DATA EXCERPTS ▸
··········
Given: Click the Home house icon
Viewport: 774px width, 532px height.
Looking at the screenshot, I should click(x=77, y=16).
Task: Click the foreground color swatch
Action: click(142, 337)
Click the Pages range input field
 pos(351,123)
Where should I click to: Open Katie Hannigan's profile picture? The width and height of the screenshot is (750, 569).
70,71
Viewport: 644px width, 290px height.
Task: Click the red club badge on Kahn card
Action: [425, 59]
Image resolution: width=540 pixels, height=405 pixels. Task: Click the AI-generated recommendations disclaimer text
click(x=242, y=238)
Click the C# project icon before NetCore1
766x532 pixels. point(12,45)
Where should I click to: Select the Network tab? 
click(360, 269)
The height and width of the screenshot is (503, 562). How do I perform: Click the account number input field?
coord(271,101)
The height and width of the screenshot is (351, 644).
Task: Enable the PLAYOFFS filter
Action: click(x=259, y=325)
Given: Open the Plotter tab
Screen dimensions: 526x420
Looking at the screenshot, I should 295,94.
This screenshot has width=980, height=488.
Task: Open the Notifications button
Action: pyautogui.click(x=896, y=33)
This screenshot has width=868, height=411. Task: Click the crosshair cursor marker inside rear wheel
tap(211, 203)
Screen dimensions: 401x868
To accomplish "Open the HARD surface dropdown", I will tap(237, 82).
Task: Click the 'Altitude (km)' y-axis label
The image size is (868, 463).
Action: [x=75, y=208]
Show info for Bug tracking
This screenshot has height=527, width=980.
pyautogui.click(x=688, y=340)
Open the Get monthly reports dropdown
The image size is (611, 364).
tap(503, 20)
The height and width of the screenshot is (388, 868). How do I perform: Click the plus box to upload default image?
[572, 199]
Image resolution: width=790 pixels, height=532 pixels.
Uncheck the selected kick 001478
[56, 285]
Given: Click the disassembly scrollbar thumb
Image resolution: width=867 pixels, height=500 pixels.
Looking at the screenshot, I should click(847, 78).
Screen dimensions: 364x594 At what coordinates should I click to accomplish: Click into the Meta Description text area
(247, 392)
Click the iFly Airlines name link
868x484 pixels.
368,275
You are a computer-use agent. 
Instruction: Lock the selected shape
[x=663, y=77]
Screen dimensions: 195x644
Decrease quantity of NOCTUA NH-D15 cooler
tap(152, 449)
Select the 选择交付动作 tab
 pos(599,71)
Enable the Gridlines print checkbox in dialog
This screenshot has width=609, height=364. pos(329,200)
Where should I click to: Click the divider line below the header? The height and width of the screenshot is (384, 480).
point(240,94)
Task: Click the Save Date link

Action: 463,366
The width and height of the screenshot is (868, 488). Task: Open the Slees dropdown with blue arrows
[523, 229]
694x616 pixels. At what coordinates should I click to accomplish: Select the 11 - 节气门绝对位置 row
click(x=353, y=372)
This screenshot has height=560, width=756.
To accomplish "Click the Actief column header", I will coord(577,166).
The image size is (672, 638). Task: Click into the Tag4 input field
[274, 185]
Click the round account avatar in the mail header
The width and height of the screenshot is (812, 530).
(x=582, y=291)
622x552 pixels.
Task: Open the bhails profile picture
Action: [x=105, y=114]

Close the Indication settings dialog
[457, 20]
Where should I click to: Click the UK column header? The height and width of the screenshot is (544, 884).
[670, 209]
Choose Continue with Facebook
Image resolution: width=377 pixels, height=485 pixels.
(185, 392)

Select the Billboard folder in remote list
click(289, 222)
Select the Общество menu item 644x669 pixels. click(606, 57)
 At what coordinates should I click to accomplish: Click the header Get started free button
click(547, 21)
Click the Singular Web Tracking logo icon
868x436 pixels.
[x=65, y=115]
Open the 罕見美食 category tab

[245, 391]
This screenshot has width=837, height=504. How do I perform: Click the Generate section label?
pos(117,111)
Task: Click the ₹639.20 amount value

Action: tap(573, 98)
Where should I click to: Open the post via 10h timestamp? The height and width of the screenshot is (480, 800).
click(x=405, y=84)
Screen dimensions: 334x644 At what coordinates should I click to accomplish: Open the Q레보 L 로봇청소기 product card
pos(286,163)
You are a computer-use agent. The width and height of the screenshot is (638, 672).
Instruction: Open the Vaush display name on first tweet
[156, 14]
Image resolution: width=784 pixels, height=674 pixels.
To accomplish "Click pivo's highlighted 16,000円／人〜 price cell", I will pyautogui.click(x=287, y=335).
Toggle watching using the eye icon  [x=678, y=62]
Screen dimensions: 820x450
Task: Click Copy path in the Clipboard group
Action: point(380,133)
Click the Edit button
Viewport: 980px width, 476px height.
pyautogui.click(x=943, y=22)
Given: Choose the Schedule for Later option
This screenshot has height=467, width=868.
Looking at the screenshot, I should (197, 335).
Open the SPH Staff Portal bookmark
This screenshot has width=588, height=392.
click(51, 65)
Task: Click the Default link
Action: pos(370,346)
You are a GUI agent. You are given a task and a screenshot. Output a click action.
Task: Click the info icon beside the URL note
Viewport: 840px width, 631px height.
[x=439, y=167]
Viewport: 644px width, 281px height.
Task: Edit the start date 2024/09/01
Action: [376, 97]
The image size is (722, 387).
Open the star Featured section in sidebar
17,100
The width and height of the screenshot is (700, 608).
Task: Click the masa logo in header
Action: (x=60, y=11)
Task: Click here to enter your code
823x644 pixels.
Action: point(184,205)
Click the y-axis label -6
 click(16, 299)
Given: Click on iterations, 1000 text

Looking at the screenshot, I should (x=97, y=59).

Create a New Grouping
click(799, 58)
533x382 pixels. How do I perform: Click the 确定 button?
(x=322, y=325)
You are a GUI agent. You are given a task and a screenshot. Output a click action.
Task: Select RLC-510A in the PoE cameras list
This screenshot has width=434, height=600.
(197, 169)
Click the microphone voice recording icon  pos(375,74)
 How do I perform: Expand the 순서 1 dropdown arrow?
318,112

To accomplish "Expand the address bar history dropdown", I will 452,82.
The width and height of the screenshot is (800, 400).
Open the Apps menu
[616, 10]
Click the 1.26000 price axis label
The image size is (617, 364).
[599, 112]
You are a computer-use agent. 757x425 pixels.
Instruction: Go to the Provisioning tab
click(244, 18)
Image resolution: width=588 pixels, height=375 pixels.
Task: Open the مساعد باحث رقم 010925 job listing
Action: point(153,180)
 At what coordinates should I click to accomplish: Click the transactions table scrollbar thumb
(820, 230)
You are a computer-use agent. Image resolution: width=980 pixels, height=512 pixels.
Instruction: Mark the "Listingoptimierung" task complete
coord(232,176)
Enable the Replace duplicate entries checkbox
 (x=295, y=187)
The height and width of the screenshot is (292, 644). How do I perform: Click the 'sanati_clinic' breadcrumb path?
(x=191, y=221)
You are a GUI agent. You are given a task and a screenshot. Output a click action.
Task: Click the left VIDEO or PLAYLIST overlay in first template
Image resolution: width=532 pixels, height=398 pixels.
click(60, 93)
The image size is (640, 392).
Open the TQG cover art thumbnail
··········
Output the line containing "table scrollbar thumb" together with all later lines of the entries, exactly as written, through the final line.

 At what coordinates should I click to accomplish: Click the transactions table scrollbar thumb
(820, 230)
You are a computer-use agent. Image resolution: width=980 pixels, height=512 pixels.
Instruction: Mark the "Listingoptimierung" task complete
coord(232,176)
Enable the Replace duplicate entries checkbox
 (x=295, y=187)
The height and width of the screenshot is (292, 644). How do I perform: Click the 'sanati_clinic' breadcrumb path?
(x=191, y=221)
You are a GUI agent. You are given a task and a screenshot. Output a click action.
Task: Click the left VIDEO or PLAYLIST overlay in first template
Image resolution: width=532 pixels, height=398 pixels.
click(60, 93)
The image size is (640, 392).
Open the TQG cover art thumbnail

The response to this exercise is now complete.